You can use the bounded variable as a parameter of peak, e.g.:
guess Lorentzian center=$a

You can also define a Loretzian-like function that has height >= 0:
define LorentzianPositive(sqrt_height=sqrt(height), center, hwhm) =
Lorentzian(sqrt_height^2, center, hwhm)

or even define a function like this:
define Lx(sqrt_height=sqrt(height), center, cx=0, hwhm) =
Lorentzian(sqrt_height^2, {center}+2*sin(cx), hwhm)

Marcin

--
Marcin Wojdyr | http://www.unipress.waw.pl/~wojdyr/

[Erik Einarsson]

Hi Marcin.
Thanks for the quick reply.

>
>You can use the bounded variable as a parameter of peak, e.g.:
>guess Lorentzian center=$a
>

I tried this, but often got an error because there was no maximum
within the specified range. I want to define the peak locations
because I'm trying to fit what appears in the spectrum as two broad
peaks with a total of five peaks, thus some must be small, and to the
side of the main peak.

>
>or even define a function like this:
>define Lx(sqrt_height=sqrt(height), center, cx=0, hwhm) =
>Lorentzian(sqrt_height^2, {center}+2*sin(cx), hwhm)
>

I think this is close to what I'm looking for, but doesn't this define
only the constraint box while still leaving the center free?

-Erik

[Marcin Wojdyr]

On Tue, May 27, 2008 at 8:33 PM, Erik Einarsson
<er...@photon.t.u-tokyo.ac.jp> wrote:
>>You can use the bounded variable as a parameter of peak, e.g.:
>>guess Lorentzian center=$a
>>
> I tried this, but often got an error because there was no maximum
> within the specified range.

I don't know how you add peaks, but you can always set $a to be a center.

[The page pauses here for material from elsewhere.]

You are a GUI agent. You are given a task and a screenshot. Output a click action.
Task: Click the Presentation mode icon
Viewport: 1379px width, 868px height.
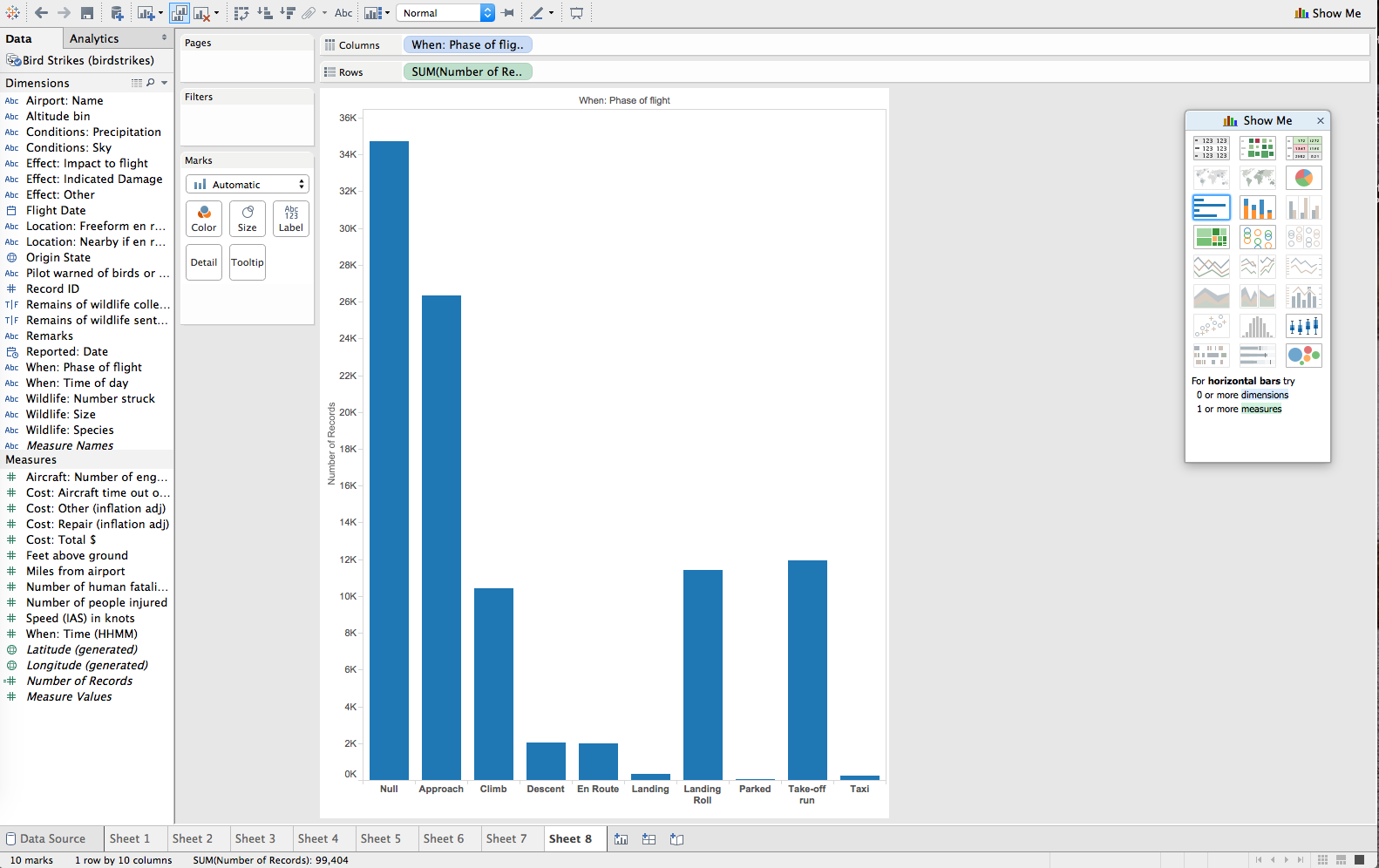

>>or even define a function like this:
>>define Lx(sqrt_height=sqrt(height), center, cx=0, hwhm) =
>>Lorentzian(sqrt_height^2, {center}+2*sin(cx), hwhm)
>>
> I think this is close to what I'm looking for, but doesn't this define
> only the constraint box while still leaving the center free?

Yes, the center is free in this box.

[Erik Einarsson]

Ah, I see...

>define Lx(sqrt_height=sqrt(height), center, cx=0, hwhm) =
>Lorentzian(sqrt_height^2, {center}+2*sin(cx), hwhm)
>

I just replace "{center}" with a number, around which the peak
position is constrained by (in this case) 2.

Many thanks!

[Marcin Wojdyr]

I think this shouldn't be necessary. The center parameter won't change.
If for some reasons it doesn't work, you may remove {} from the
definition and explicitly use constant number as a parameter (e.g. 2,
not ~2).
Using different definition for every peak will be tedious.